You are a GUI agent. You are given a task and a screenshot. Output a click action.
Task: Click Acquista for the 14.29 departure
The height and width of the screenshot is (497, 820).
----------------
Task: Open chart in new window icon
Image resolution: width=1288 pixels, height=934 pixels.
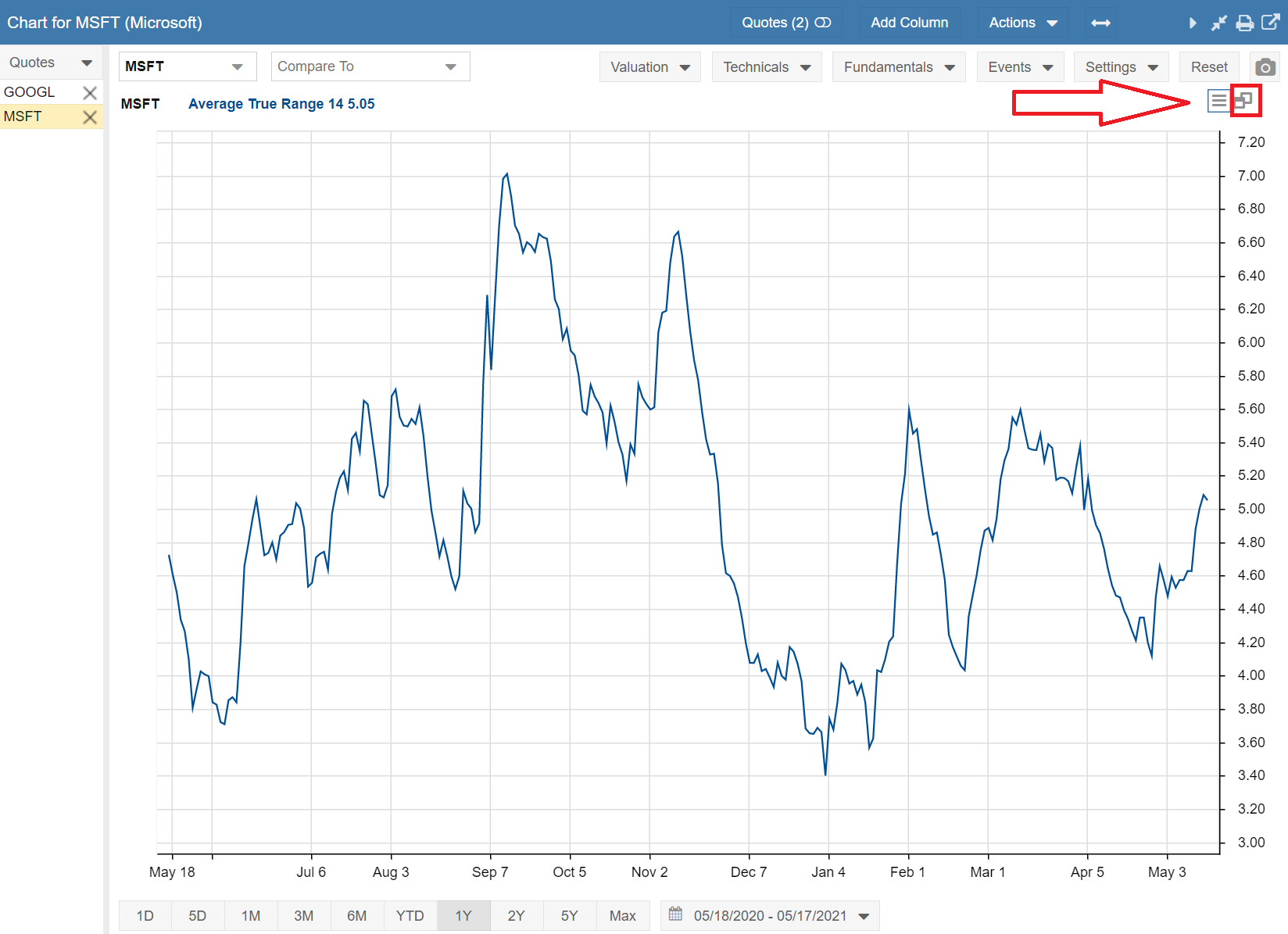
----------------
» The problem
Could you return exactly the stretch of the data above that starts at the line with "You are a GUI" and ends at the line with "The height and", both lines included?

» Problem solution
You are a GUI agent. You are given a task and a screenshot. Output a click action.
Task: Click Acquista for the 14.29 departure
The height and width of the screenshot is (497, 820).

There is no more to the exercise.